Claudio Bettio Taiabati
Falsa testimonianza

Vittorio Veneto, Palazzo Cesana della Riva, Festival Comodamente
settembre ― ottobre 2009

Limite alla rovescia
Daniele Capra




La gente crede nella realtà della fotografia, ma non in quella della pittura; il che dà un enorme vantaggio ai fotografi. Sfortunatamente, però, anche i fotografi credono nella realtà della fotografia. [*]


Per correttezza intellettuale e deontologia professionale non si dovrebbe mai riferire – in saggi, articoli di giornale, o simili – di fatti e situazioni in cui si è coinvolti in prima persona. Il che mette chi scrive in uno stato di piccolo imbarazzo, avendo anch’egli preso parte alla campagna fotografica del festival Comodamente prestando la propria immagine per uno degli scatti.

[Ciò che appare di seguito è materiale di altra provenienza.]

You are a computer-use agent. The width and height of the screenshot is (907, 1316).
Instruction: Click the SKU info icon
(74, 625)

Eppure questa è in realtà una condizione assolutamente favorevole, dato che permette di essere narratore interno e per certi aspetti esonera dalla necessità di fingersi distaccato narratore onnisciente; e permette inoltre di raccontare il modus operandi dell’autore avendolo testato: è un po’ come parlare di un chirurgo dopo esserne stato sotto i ferri ed averne sperimentato abilità tecniche e modalità di guarigione.

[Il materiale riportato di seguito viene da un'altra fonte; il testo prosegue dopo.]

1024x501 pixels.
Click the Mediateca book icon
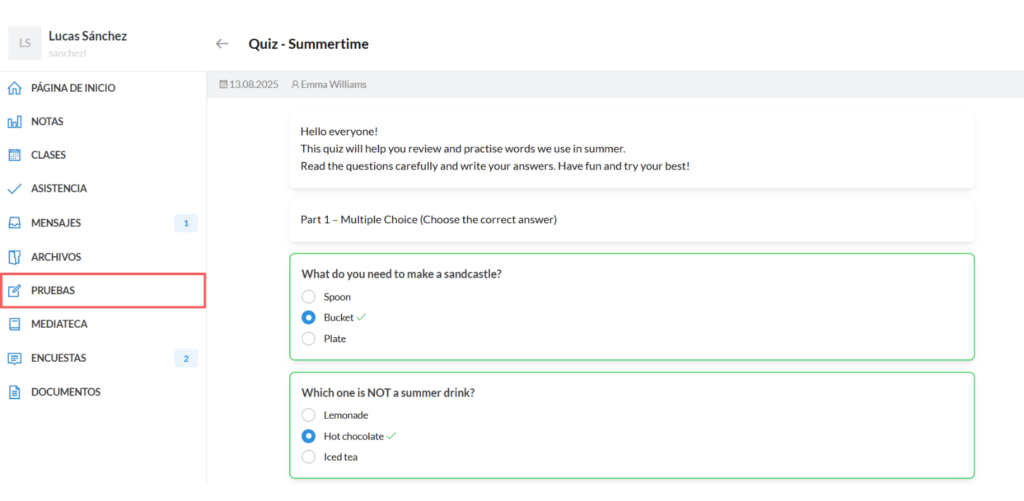(x=15, y=324)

Le foto di Comodamente sono state concepite nei cinque-sei mesi antecedenti l’evento, a partire da alcuni dei temi principali del festival. Il committente aveva cioè assegnato a Taiabati l’incarico, ma il fotografo aveva sostanzialmente in mano solo il titolo per ciascuna immagine, non disponendo in nessun modo del messaggio da comunicare. Inoltre era assolutamente libero l’approccio e la modalità, poiché nessun vincolo di registro o di stile, se si eccettuano l’uso del bianco e nero e la necessità di uno sfondo chiaro per esigenze tipografiche. La scelta quindi ammetteva uno spettro molto amplio, con modalità o approcci che potevano essere di natura suggestiva, allusiva, ed ovviamente elusiva. I gradi di libertà e l’adeguamento a delle aspettative di utilizzo delle immagini per una campagna comunicativa con dei criteri standard, erano cioè a completa discrezione del fotografo.

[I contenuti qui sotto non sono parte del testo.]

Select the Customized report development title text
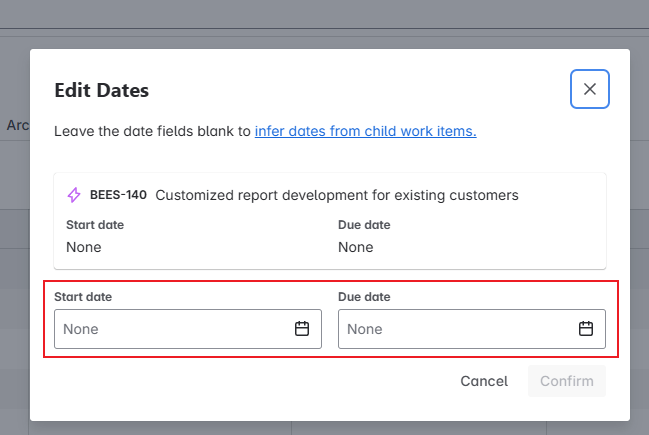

La scelta operata da Taiabati è stata semplice: il rasoio di Ockham. Tagliare cioè gli aspetti più intricati ed intellettualistici e pensare ad immagini non tanto dal vero, bensì da realizzare in set fotografici. Fare cioè dei ritratti di persone che mostrino delle tipologie o dei personaggi riconoscibili, perché in qualche modo legati al nostro immaginario, oppure costruire delle immagini che comportino uno spiazzamento di chi guarda. La foto principale della campagna – quella utilizzata nei manifesti e per la promozione – mostra ad esempio un ragazzo punk con occhiaie che denunciano passioni lisergiche inconfessabili; un’altra un qualsiasi Gesù con stimmate, aureola, ma reca in mano il Corano, testo sacro alla religione (per dirla irriverentemente) della quale non è testimonial. Potremmo scegliere così altre foto ed applicare lo stesso paradigma, mentre altre sono costruite sull’effetto della sorpresa (come ad esempio il caso della ragazza appesa per i capelli): lo spettatore cioè percepisce degli elementi  di anomalia e di discontinuità che creano un cortocircuito, cui fa seguito l’inevitabile ricerca di altri dettagli per dare un senso compiuto all’immagine, nel tentativo di ricondurla nel campo del noto e dell’ordinario. Il meccanismo quindi è quello – già rodato in fotografia e nel cinema a partire dalle avanguardie dada e surrealiste del secolo scorso – di assegnare a chi guarda l’incarico di ricostruire un rebus che precedentemente è stato messo a punto.

Ma uno degli aspetti più peculiare del lavoro di Taiabati è la conduzione del set, momento nel quale avviene una strana relazione tra le persone che stanno di fronte e colui che sta dietro l’obbiettivo. Tutto nasce dal tipo di rapporti che intercorrono: i soggetti sono amici e parenti, talvolta strettissimi (la figlia, la moglie), che il fotografo coinvolge in un progetto di natura relazionale, chiedendo la collaborazione alla recita ad un teatrino appositamente allestito: non è più, cioè, pretendere da uno sconosciuto una prestazione corporea, quanto coinvolgere una persona nota in un progetto proprio. In una nota intervista a Tullio Kezich, Federico Fellini raccontava come avesse bisogno di essere amico degli attori che dirigeva: per avere il feeling necessario, per chiedere a loro qualche particolare espressione, doveva mangiare, ridere, andare in giro con loro. Solo così, ad esempio, Marcello Mastroianni poteva essere perfettamente il suo alter ego da rendere complice in una recita di fronte le lenti della camera. Per Taiabati la sensibilità è la stessa: il grado di interesse e di collaborazione amicale con il soggetto ne permette il completo coinvolgimento. La regia è presente, ma occulta. E la sensazione, per esperienza personale, è quella di sentire che il personaggio che si interpreta per lo scatto, è realmente altro da sé.



[*] Duane Michals, Real Dreams. Photostories, Addison House, 1976.